#### Supplied passage
The supporting cast in SABOTAGE is an unusually strong one for an Arnold Schwarzenegger movie and yet another sign that you’re not getting your usual Schwarzenegger Shoot-Em-Up. Terrence Howard and Josh Holloway are members of Breacher’s team while Harold Perrineau is a cop partnered with Brentwood and provides the movie with much needed comedy relief. Believe it or not, it’s Sam Worthington who walks off with the acting honors in this movie as well as Mireille Enos. Their characters are complicated enough to deserve a movie of their own. They’re married DEA agents who have long ago surrendered to corruption and spiritual degradation in the pursuit of justice. Mirelle Enos just about steals the movie from everybody in sight during the third act.

What else? Oh, the violence…seriously, this just may be the most violent movie Schwarzenegger has made and considering his track record, that’s really saying something. Director David Ayer is not interested in cartoon violence or the glorification of it. The violence in SABOTAGE is amazingly cruel, bloody and horrifically messy. And Schwarzenegger has got quite the potty mouth as well. I gave up counting after his twentieth F-bomb.

#### Supplied information

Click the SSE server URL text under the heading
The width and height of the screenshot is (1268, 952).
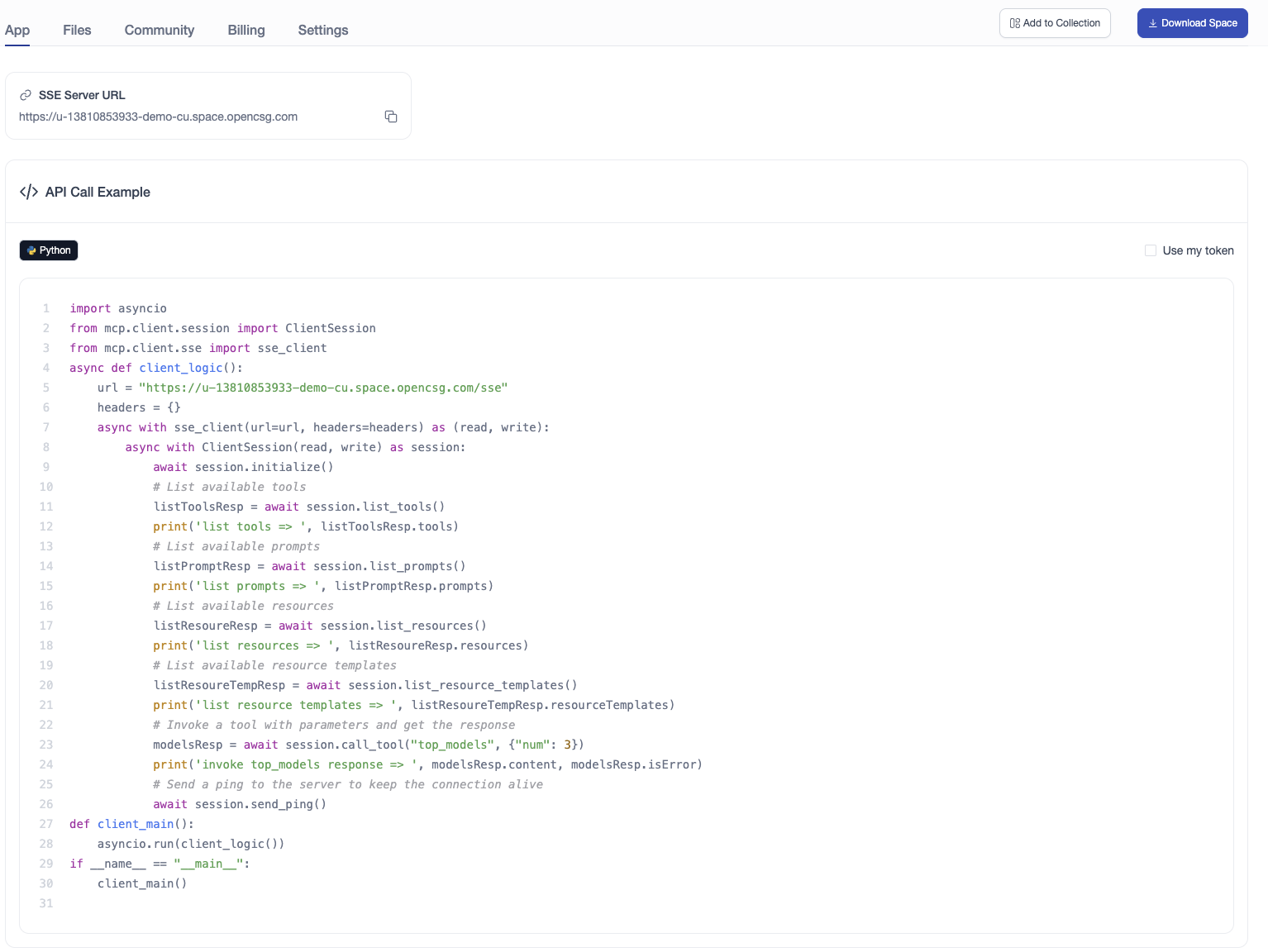[x=158, y=117]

#### Written exercise 1
From the review of SABOTAGE, copy word for word the part from "What else? Oh, the" up to and including "his twentieth F-bomb.".
#### Written exercise 2
Please translate this sentence from the SABOTAGE review into Spanish: "The violence in SABOTAGE is amazingly cruel, bloody and horrifically messy."
#### Written exercise 3
According to the SABOTAGE review, who directed the movie?

#### Reply 1
What else? Oh, the violence…seriously, this just may be the most violent movie Schwarzenegger has made and considering his track record, that’s really saying something. Director David Ayer is not interested in cartoon violence or the glorification of it. The violence in SABOTAGE is amazingly cruel, bloody and horrifically messy. And Schwarzenegger has got quite the potty mouth as well. I gave up counting after his twentieth F-bomb.

#### Reply 2
La violencia en SABOTAGE es asombrosamente cruel, sangrienta y espantosamente sucia.

#### Reply 3
David Ayer